The Australian dollar has seen some serious unwinding in the previous days as it continues to climb up the charts on a wave of risk appetite. It comes at a treacherous time though, as the Reserve Bank of Australia is set to have its cash rate statement out in a few hours and this will be a big market mover. Current market predictions are for no movement of the 2.00% cash rate, and I am inclined to agree at this point given the RBA's previous stance on been slowing to react. The key here though is how the market will likely react to the monetary statement which is due out shortly after, and I am certainly expecting a very cautious RBA, which will be very weary of the commodity market as well as the slowdown in China.

So far the AUDUSD has managed to climb the charts and find itself under pressure as the 50 day moving average has acted as dynamic support. This is no surprise given how nicely markets have been playing of these levels, but it was also combined with strong resistance at 0.7119 so the market has certainly felt this one move and looked to halt. If the RBA is upbeat then a push upwards to 0.7194 is likely to be the case and could lead to some serious bullish pressure for the AUDUSD which has is starting to look like it could run very easily. If we see weaker news then a breakdown to 0.7022 is very much on the cards and traders will be looking to watch these two key levels.

Oil has been surprisingly upbeat on the whole as it rose on the charts on the back of a weaker USD as markets looked to unwind. For me the market response of a strong bearish candle bar is a strong signal that the bears are still very much in charge. Fundamentals have not changed but the market is still looking for a strong bounce, and in this case they got a dead cat bounce as the market has eaten up all the bullish gains. The forecast for this week is for weaker crude levels, but so far US data has been lacklustre and I still feel we are sometime of seeing a bottoming of the market, which could dip even lower into the $20.00 barrel region.

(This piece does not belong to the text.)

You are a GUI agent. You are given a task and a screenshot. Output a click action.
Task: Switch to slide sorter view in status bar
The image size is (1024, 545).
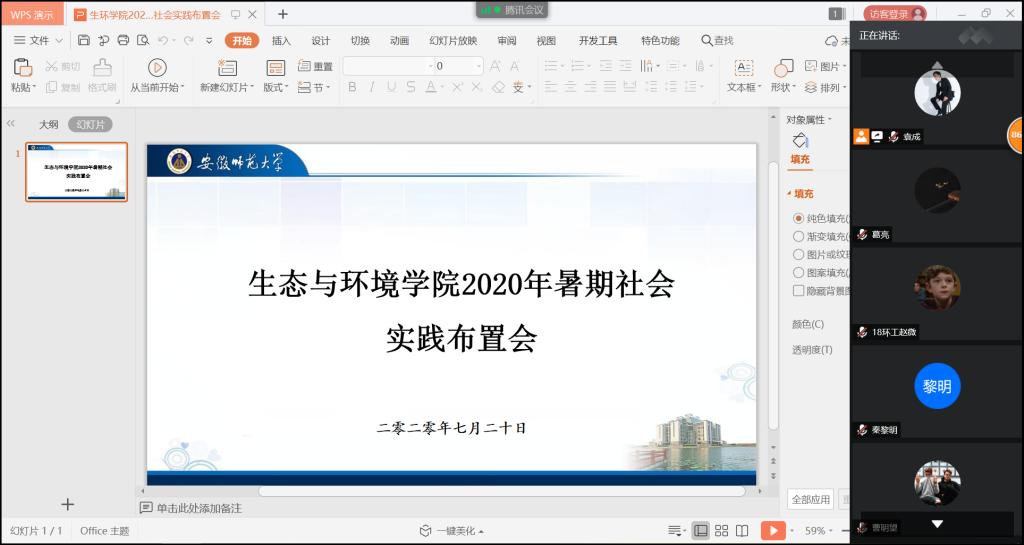[721, 531]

With the recent touch of resistance at 34.12 and lower highs recorded over the last few days candles it looks likely the bears will take control. The next level of support can be found at 29.81 and it's likely we could see some real pressure here. As ever, it's worth nothing that we could easily push back into lower lows from 2004 and the market still has the appetite for further lows if Iran looks to push capacity to its limits.

Lastly, gold continues to rise on the charts as the markets look for some safety at the moment, something that seems a little overeager at this given stage. It's worth noting that silver has not moved in line with gold so the correlation between the two will have a correction at some point.